About this exercise
With the pictures removed, retype the lines from the one holding "Tap the green checkmark beside Description" through the end of the records, exactly as written.

== Source material ==

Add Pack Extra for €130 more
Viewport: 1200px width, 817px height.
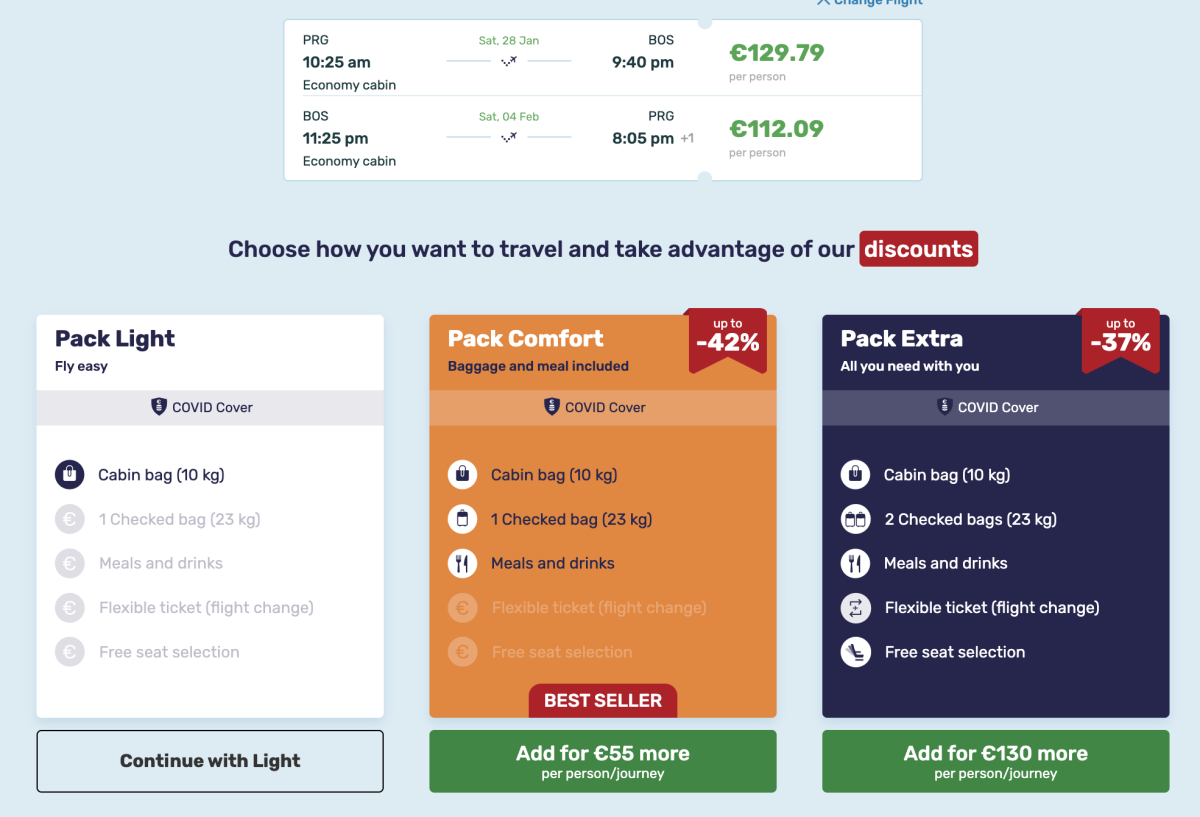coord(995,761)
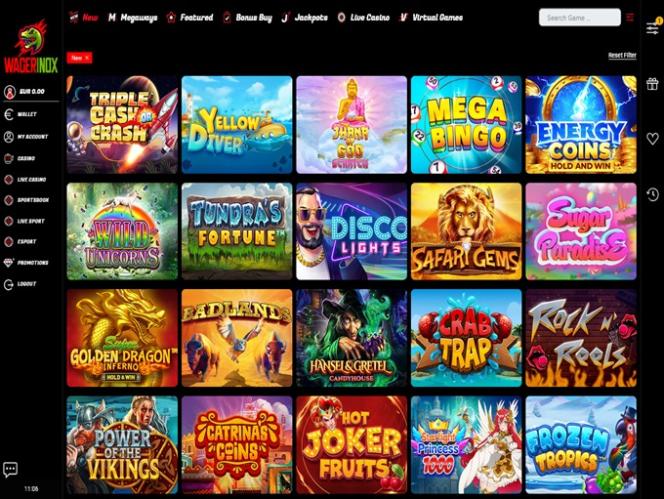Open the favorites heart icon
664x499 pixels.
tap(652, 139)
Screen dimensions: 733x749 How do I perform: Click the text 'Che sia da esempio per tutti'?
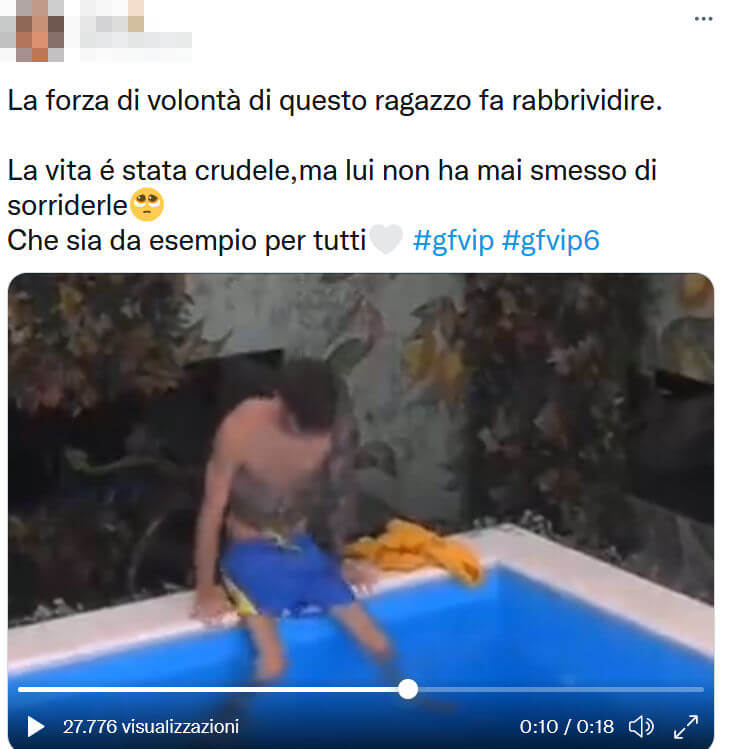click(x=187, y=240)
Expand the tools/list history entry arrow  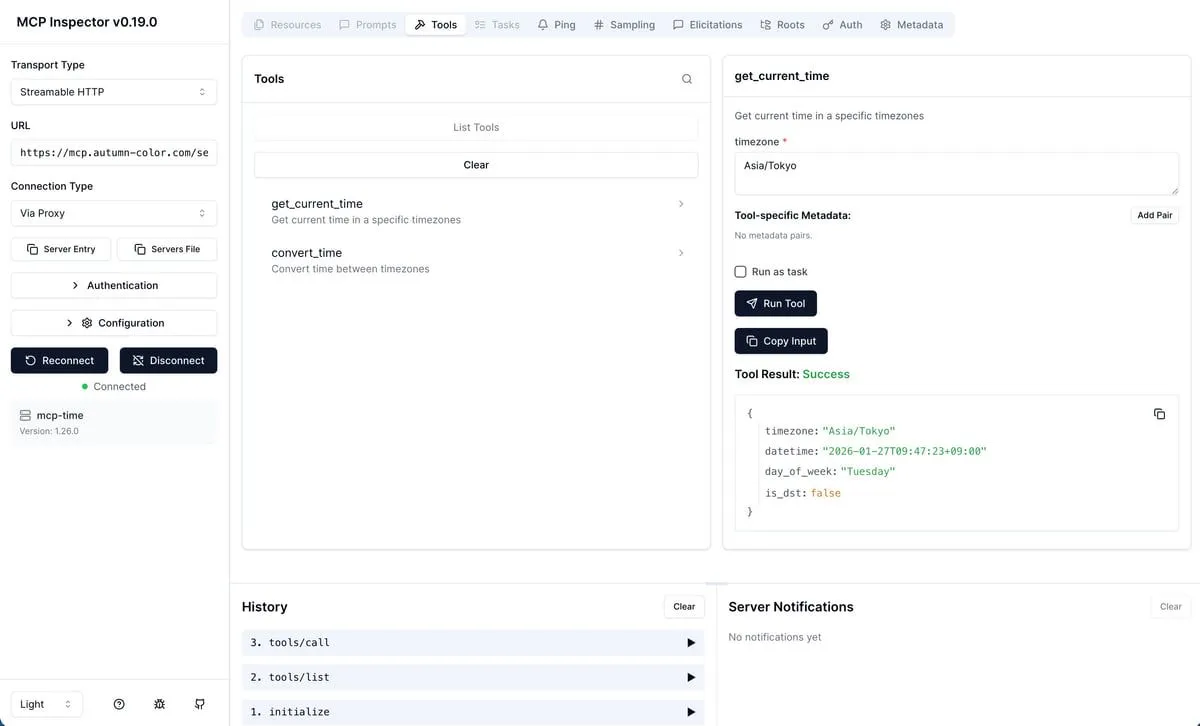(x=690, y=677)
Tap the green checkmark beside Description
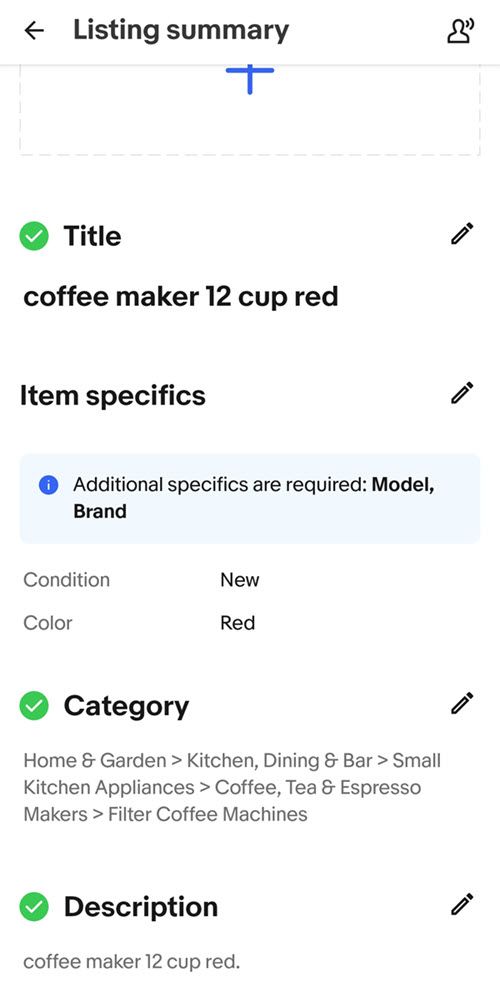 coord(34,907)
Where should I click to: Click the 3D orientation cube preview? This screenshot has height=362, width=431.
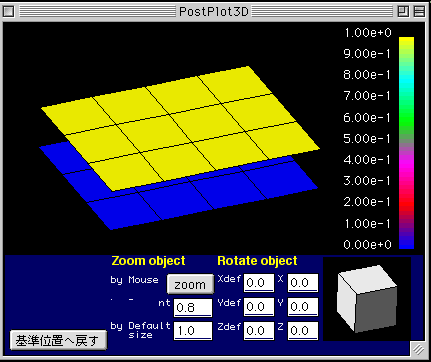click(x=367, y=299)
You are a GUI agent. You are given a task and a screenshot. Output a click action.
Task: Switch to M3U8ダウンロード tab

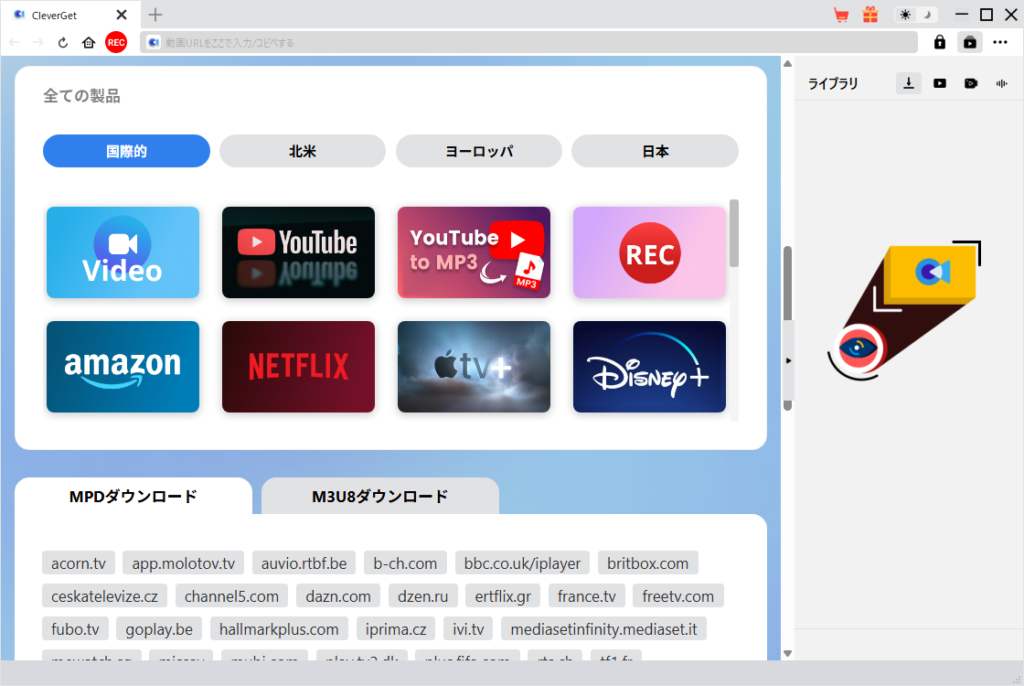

===

Output of the exercise
Tap the green checkmark beside Description
 coord(34,907)
Where should I click to: Click the 3D orientation cube preview? This screenshot has height=362, width=431.
click(x=367, y=299)
You are a GUI agent. You are given a task and a screenshot. Output a click action.
Task: Switch to M3U8ダウンロード tab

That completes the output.